Stored data entries:
··········
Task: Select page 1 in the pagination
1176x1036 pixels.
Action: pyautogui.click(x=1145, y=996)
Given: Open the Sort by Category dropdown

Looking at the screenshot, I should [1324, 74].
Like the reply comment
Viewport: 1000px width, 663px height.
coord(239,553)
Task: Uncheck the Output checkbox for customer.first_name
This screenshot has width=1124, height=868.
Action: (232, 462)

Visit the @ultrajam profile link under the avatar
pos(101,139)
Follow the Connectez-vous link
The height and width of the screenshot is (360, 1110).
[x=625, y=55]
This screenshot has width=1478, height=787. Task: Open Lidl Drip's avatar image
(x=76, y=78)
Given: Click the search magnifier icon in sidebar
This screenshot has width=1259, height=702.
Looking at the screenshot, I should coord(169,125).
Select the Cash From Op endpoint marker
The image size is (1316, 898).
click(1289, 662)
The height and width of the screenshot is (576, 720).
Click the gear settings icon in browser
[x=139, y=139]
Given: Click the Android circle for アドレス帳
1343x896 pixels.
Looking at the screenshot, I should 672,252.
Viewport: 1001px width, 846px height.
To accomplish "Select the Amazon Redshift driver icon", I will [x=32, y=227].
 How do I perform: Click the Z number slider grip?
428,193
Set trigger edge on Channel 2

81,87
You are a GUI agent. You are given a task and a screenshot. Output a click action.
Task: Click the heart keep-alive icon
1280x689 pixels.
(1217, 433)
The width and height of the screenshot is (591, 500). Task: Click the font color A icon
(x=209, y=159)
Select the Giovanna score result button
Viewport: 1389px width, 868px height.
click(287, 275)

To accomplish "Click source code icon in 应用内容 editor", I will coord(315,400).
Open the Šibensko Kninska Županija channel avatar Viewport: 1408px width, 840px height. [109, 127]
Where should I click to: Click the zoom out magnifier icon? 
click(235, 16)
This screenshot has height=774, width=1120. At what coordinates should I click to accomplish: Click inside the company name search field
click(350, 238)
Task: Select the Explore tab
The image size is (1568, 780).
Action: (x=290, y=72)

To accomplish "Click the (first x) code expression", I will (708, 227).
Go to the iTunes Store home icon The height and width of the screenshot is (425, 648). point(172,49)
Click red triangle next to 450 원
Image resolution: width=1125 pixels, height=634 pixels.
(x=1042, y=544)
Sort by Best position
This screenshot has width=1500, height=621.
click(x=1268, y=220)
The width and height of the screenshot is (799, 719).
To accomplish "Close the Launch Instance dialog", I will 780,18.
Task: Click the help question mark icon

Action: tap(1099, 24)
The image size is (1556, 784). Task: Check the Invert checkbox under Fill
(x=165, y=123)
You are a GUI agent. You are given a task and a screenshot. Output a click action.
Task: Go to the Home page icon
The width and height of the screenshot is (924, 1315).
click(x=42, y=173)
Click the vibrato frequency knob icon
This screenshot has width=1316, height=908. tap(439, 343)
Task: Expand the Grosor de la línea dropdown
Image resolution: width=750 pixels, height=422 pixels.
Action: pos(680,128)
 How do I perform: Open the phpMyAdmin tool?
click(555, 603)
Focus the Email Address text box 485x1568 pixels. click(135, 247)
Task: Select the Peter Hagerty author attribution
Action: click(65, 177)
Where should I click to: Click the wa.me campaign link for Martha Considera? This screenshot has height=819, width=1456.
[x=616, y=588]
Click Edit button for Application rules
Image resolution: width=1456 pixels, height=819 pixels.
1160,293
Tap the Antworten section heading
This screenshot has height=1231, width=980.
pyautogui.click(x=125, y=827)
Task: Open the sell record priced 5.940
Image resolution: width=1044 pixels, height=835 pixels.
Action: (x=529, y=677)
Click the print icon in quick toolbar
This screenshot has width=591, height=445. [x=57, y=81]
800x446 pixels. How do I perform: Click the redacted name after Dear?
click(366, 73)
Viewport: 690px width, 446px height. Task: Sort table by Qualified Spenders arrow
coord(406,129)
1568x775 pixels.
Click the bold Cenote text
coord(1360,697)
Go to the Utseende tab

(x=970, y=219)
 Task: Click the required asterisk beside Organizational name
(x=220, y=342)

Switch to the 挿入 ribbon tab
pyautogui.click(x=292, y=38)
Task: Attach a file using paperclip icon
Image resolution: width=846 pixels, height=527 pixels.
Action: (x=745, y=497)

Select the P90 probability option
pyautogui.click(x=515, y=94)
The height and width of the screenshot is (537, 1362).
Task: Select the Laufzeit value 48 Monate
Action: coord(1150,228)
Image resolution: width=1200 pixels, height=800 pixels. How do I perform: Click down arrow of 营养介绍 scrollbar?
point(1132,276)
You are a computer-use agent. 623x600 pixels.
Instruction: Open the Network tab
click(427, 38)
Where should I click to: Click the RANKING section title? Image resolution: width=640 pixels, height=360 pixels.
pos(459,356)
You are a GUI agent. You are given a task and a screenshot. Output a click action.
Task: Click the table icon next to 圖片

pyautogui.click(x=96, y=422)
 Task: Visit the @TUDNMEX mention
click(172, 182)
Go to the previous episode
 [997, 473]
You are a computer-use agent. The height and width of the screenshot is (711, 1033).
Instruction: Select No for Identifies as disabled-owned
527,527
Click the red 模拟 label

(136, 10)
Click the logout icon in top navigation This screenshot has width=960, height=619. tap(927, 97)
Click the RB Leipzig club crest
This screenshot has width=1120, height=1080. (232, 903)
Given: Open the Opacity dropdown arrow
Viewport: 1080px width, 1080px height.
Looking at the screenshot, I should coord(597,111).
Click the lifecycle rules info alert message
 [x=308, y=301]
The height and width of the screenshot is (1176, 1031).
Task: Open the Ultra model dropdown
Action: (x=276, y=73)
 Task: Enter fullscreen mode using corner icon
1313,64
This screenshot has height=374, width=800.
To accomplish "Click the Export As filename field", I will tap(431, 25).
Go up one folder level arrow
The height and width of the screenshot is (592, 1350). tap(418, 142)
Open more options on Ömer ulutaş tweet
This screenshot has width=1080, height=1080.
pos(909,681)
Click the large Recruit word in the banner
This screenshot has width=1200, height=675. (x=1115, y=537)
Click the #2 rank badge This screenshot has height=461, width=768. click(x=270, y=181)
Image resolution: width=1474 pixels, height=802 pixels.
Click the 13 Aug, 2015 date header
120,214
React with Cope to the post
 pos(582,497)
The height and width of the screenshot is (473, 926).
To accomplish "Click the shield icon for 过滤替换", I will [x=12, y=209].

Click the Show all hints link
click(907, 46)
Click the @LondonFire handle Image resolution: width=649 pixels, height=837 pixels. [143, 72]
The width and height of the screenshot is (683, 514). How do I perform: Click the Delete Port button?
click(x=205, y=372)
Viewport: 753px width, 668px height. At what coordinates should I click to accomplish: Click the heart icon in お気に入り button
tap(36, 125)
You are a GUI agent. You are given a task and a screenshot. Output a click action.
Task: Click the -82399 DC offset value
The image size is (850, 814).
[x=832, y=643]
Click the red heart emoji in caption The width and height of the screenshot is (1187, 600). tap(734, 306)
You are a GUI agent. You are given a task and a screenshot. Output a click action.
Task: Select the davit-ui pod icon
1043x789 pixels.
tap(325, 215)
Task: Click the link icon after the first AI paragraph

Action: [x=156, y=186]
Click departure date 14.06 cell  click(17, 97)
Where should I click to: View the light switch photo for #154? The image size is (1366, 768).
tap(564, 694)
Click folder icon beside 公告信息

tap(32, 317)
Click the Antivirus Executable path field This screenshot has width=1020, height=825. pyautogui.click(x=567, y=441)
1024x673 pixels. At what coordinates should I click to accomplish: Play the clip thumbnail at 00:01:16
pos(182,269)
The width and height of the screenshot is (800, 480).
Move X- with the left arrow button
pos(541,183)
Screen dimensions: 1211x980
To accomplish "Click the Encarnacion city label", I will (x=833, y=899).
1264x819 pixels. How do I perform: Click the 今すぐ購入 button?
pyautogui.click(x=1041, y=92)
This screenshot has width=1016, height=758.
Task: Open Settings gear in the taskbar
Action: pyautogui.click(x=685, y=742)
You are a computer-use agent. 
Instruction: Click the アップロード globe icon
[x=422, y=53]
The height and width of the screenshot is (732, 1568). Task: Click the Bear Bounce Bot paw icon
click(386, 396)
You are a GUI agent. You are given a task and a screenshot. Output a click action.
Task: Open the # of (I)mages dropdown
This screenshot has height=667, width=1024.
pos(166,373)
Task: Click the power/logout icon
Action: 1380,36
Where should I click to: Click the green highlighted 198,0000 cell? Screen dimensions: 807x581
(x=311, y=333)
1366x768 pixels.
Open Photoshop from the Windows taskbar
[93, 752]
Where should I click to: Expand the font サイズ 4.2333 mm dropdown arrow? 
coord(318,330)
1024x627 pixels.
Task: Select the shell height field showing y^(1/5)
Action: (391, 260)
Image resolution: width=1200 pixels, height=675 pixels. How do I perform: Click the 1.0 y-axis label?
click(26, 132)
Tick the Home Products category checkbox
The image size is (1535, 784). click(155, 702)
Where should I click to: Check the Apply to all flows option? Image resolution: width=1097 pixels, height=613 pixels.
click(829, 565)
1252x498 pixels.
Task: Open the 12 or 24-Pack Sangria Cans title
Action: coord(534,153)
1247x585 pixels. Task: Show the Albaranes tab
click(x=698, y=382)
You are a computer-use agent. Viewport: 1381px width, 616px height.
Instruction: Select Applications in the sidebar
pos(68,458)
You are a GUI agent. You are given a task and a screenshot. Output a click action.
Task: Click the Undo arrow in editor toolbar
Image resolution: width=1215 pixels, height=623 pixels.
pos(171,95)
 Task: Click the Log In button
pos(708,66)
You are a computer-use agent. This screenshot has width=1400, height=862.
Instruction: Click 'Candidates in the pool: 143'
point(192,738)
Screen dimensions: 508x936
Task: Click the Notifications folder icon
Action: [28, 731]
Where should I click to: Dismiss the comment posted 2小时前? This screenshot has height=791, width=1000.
··········
Tally the lines above that include "editor"; give only the tally.

2